# Just I need to know the way , Please need your help



## Shams (Apr 27, 2012)

Hi everybody ,

I live in Egypt and I want to become mason and I can't find anyone help me in Egypt
so can I find here the help 
please I want know the way 
please help


----------



## Txmason (Apr 27, 2012)

Egypt	Freemasonry was banned in Egypt in 1964. An internet search will reveal a "Regular Grand Lodge of Egypt" but this is a bogus group, part of the irregular and unrecognized "Regular Grand Lodge of England" which you can read about in detail here. Should you become associated with this organization, you will never be welcomed in any of the tens of thousands of regular/recognized Masonic lodges throughout the world.
Further, a particularly immature internet gadfly - Brad Cofield - has created a series of internet web sites identified as "Egyptian Freemasonry". These have no connection whatsoever with Egypt, Freemasonry, or reality and are simply more of Brad's puerile attempts to garner attention. You can read more about him here.

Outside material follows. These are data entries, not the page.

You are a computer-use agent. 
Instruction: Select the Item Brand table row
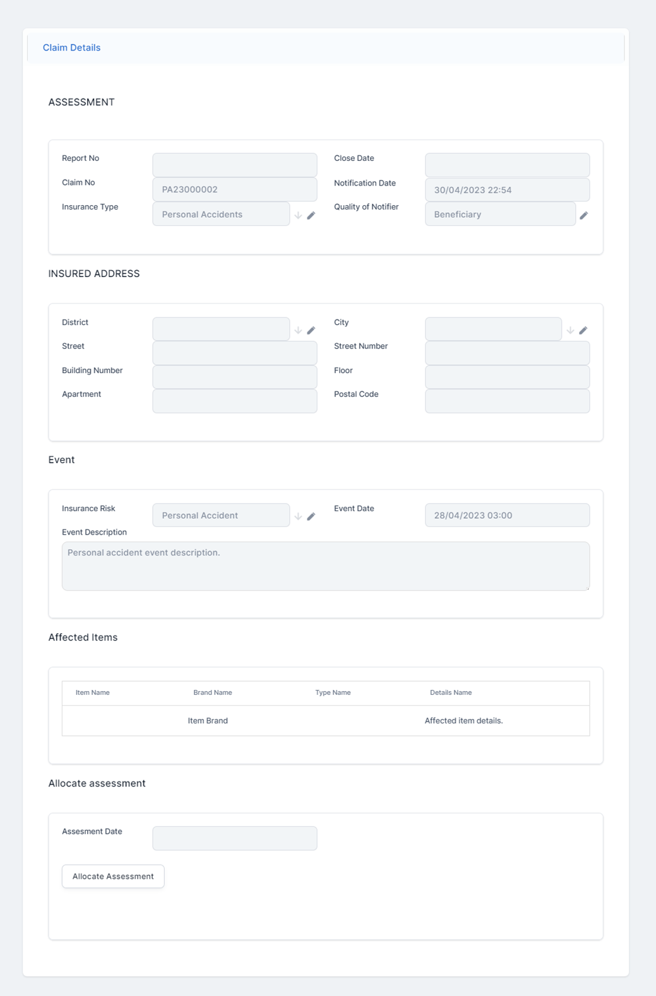(x=325, y=721)
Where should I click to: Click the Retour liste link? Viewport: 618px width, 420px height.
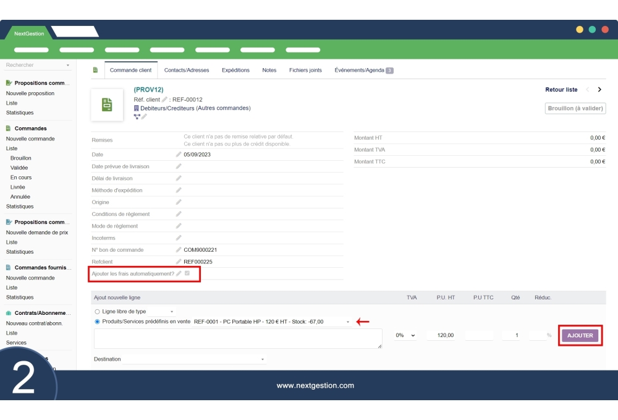(x=560, y=90)
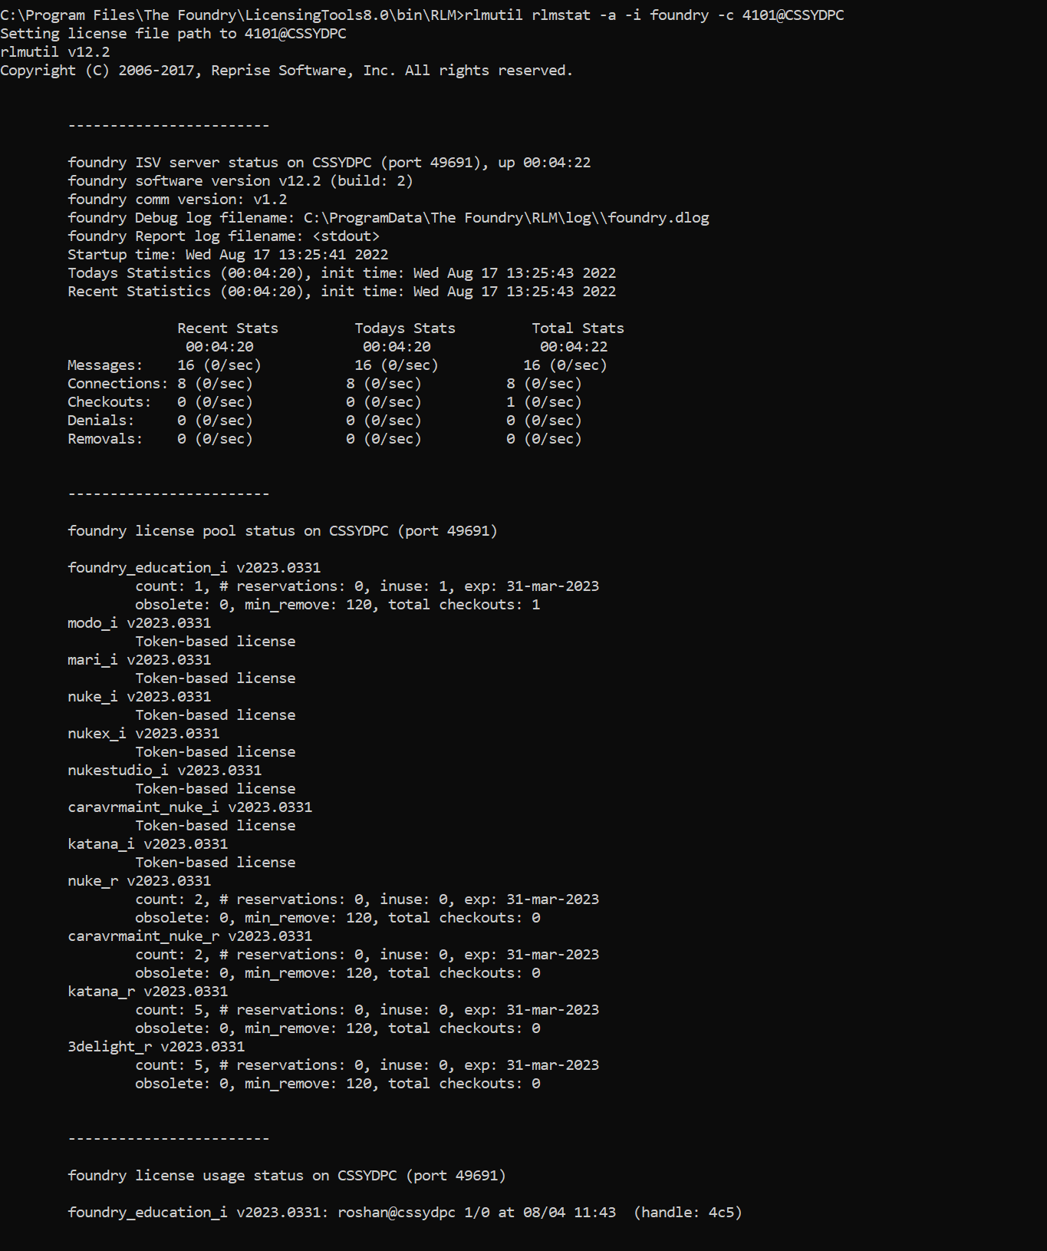This screenshot has height=1251, width=1047.
Task: Click the Reprise Software copyright line
Action: click(x=286, y=71)
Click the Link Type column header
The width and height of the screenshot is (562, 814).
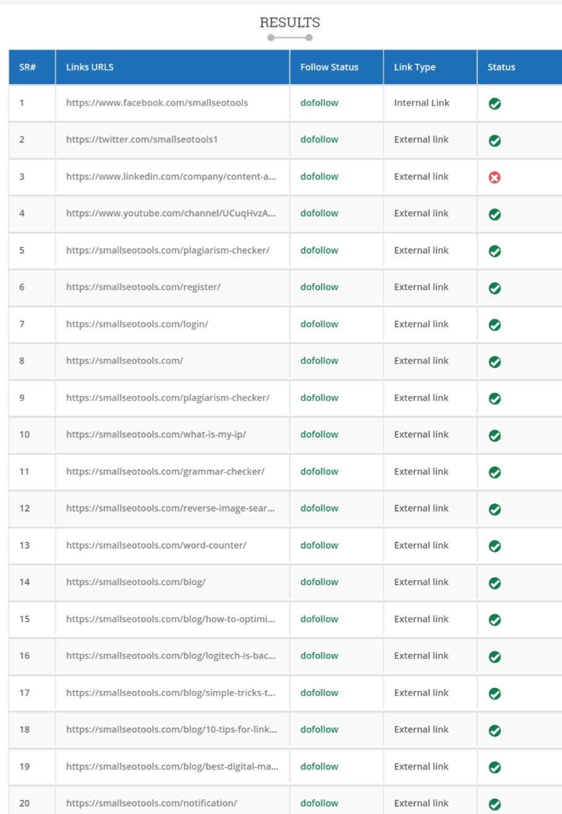tap(415, 67)
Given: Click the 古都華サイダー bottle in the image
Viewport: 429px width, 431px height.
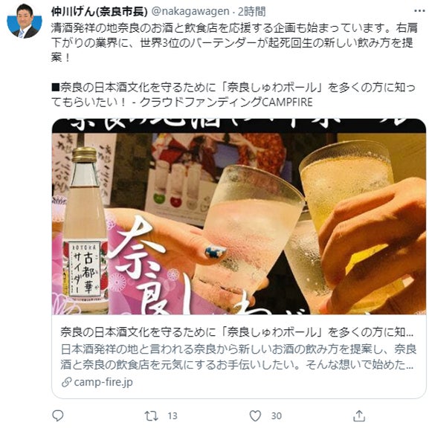Looking at the screenshot, I should coord(86,231).
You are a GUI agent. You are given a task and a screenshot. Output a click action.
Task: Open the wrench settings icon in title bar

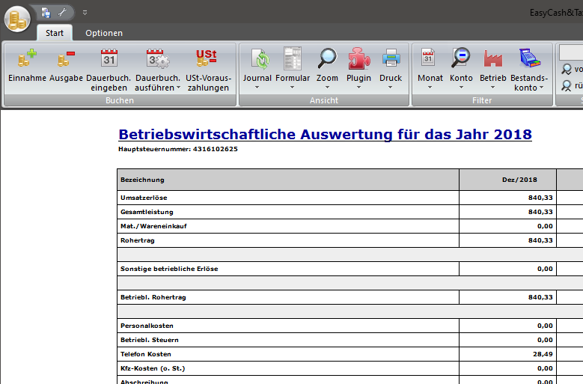[x=63, y=12]
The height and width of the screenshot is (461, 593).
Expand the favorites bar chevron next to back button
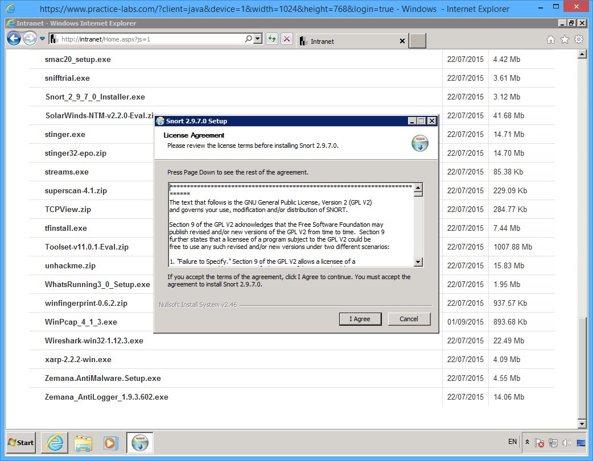(x=41, y=38)
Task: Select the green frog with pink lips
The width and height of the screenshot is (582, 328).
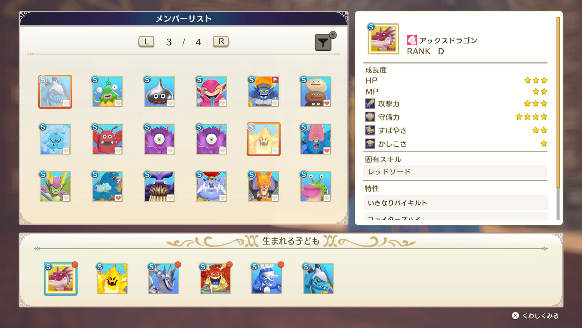Action: 316,186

Via: http://www.masonicinfo.com/grandlodges.htm

Looks like there is not a true Masonic Grand Lodge in Egypt.


----------



## polmjonz (Apr 28, 2012)

Ha yea the "regular" such and such I almost went down that road but thanks to a friend and brother I was  caused to do some further research and am happy I delayed my travels.

To the OP sorry for the thread jack and it appears that the middle east region is a very difficult area to become a Freemason.  Good luck Sir.


----------



## Shams (Apr 28, 2012)

thanks brothers 
just I search for anyone who know anything about Freemason in Egypt to contact with him 
and I will still search and god with me 
thanks and if any one can help me I wait


----------